For some bizarre reason, Barnes took it upon himself to attack science royalty in the form of Neil deGrasse Tyson - twice!  And the precise topic on which Barnes attacked Tyson was on the topic of god, specifically Tyson's thesis that a belief in god can put the brakes on scientific enquiry and that "intelligent" design people should "get out of the science room".  Note that Barnes didn't really attack the thesis, but he devoted two blog articles to attacking the example that Tyson used, namely the fact that Newton didn't develop perturbation theory despite it being right up his alley and it took another 200 years before Laplace arrived on the scene and did.

In the first article, Barnes arrives at the conclusion that "scientists suck at history".  This is probably true and probably even true for the reasons that Barnes gives - that scientists read history like everyone else, reading the bits that appeal to them, interpreting historical events in modern terms and picking heroes based on their similarity to the reader.  Barnes goes so far as to say that Tyson raises Laplace to the role of hero because, like Tyson, Laplace was apparently an agnostic.

Interesting, huh?  When challenged by Arkenaten, "Are you upset by Tyson’s take on this because you are Christian, or simply a deist", Barnes responded with "A Newtonian".

Following Barnes' own logic, Barnes is thus a theist, an heretical christian and occultist, like the scientist Barnes venerates - Newton.  (I don't actually think that Barnes is an occultist and as to being heretical, it seems that all the various subdivisions of christianity disagree with each other on various points, so they are perhaps all heretical to one extent or another, depending on who you ask.)

But even more telling, Barnes later responded to Arkenaten that he (Barnes) is "at least a deist".  Ok, now we are getting somewhere.  I don't have any real problems with deists, so long as they are real deists.  Functionally they are indistinguishable from atheists and non-theists with the exception of their answer to "how did the universe come about?"  We'll say "we don't actually know, but there are some tentative hypotheses that don't yet amount to fully fledged theories" (or in short "we don't know") while the deist will say "a god set it all in motion, then buggered off never to be seen or heard from again, leaving the universe to operate purely on the basis of the physics that it (the god) had established, but as to the nature of that god, we know nothing other than it created the universe" (or in short "we don't know").

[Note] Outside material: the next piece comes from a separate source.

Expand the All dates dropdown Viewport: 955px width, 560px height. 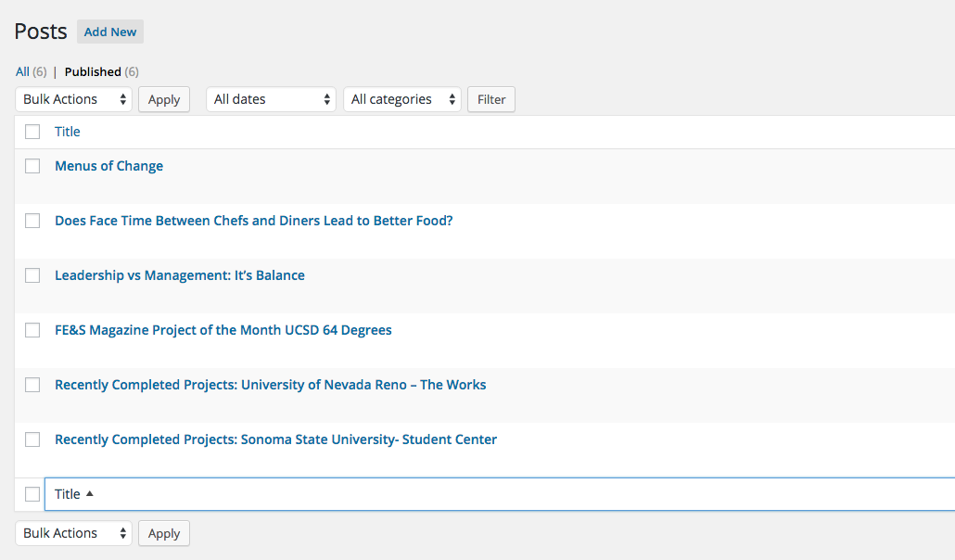click(x=271, y=99)
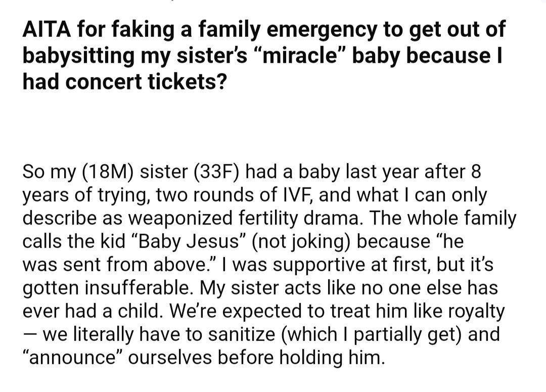Viewport: 546px width, 392px height.
Task: Open the AITA post title about faking emergency
Action: [264, 55]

However, a classical deist does not believe in a personal creator.  (Not even the modern deists do, despite having co-opted the notion of transpersonal relationships.)  This is of interest because, back in the comments to An Open Letter to Luke Barnes, Barnes responded to something I wrote:

Luke also fails, in his paper, to clearly indicate that the claims of apologists with respect to fine-tuning are overblown, thus allowing those apologists to interpret Luke’s work as supporting "strong fine-tuning".  In fact, he follows the standard apologist approach by presenting two "tidy explanations" (which he graciously admits are neither mutually exclusive nor exhaustive), one which is basically the anthropic principle and another which relies on a "transcendent, personal creator".  Note, he doesn’t say a "divine being" or "a god", Luke uses a term which could have been lifted directly from William Lane Craig or the Institute for Creation Research or Lee Strobel’s "The Case for a Creator".


""transcendent, personal creator". Note, he doesn’t say a "divine being" or "a god""   They mean the same thing. You really should learn to read the lines before you try to read between them.

If Barnes truly believes that "a god" = "a transcendent, personal creator" then he's not a deist.  To believe in a personal creator, which he's effectively done here, he must be a theist.  He might not define himself as a theist, he might consider himself a deist of some form, but all the signs are pointing to him falling into the generally understood category of theists.  As I have pointed out before, it certainly explains all the quacking.


I say "(partially) decloaks" because I still harbour suspicions that Barnes has apologetic leanings and an intention to support people like WLC with his pronouncements on fine-tuning, or more specifically "fine-tuning for intelligent life".